During my most recent nightmarish writing group foray, the first individual fought me tooth and nail on every point and suggestion I made. She said she had already rewritten it and didn’t think it needed it another onceover. The second writer let me know, in a much nicer way, that unless I gave her technical advice, commas and such, that she had no use for what I had to say. She was just about done with her memoir. The opening did nothing to entice me to read further. I listen to stories of real people and real lives every day of my life. When I consider buying someone’s memoir it’s because their story shares something that invokes my interest. I might otherwise pick up a book of Sudoku puzzles. After thinking long and hard on the meetings, during my half hour walk home, I decided that I could do more worthy things with my time. I could spend it with people who really do want to give and receive and not just say they attend a writing critique group.
I’ve found it important to listen with discernment. Having someone tell me that my idea for a story is not good may make me storycidal. Ask the person specifically what they mean. It may be that your writing skills or their critique skills may need sharpening. Some critiques can be soul killing. During doctoral school, there were many nights I wondered why I stuck out the pain.
During the interim, I continued to work on my piece, sent it out to many publishing houses and agents. I was blessed to receive some feedback with actual specific suggestions. I incorporated some of them because I was hoping that my good story would be transformed into a great story. This, I believe, was accomplished and I recently signed on with a publisher that is turning out to be the perfect fit that I’ve been searching for.
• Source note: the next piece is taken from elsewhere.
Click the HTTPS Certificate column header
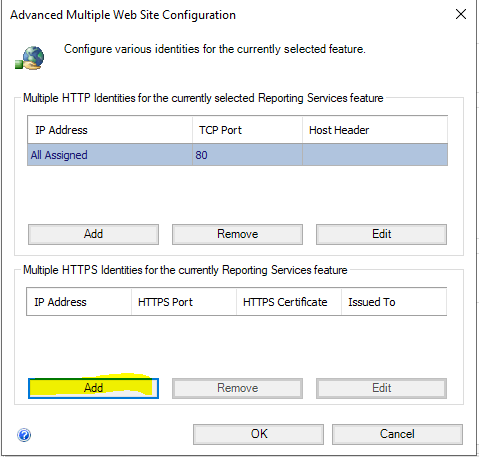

There is the wonderful method of silent critique. I’m finishing up an online writers course where assignments are submitted on line. Other students send in critiques and the writer is allowed the dignity of not having to defend their work. It’s been peaceful to read suggestions and thoughts that are both positive and negative. There’s a quality to a written critique that I find missing when one attempts to articulate similar thoughts using voice. Allowing the suggestions to seep into my blood vessels where the bad advice is cleansed out of my system and the good advice is cycled through my fibers at an astonishingly healthy rate is great.
A couple of crusty and experienced people have shared with me that sometimes it’s important to ‘take the cotton out of your ears and stuff it in your mouth.’ I hated this when I first heard it but now I understand exactly what it means. I’m glad that I’ve lived through and continue to receive critique. It’s taken me a while to exercise my listening muscle but I’m happy that I did and am eager to continue to do so.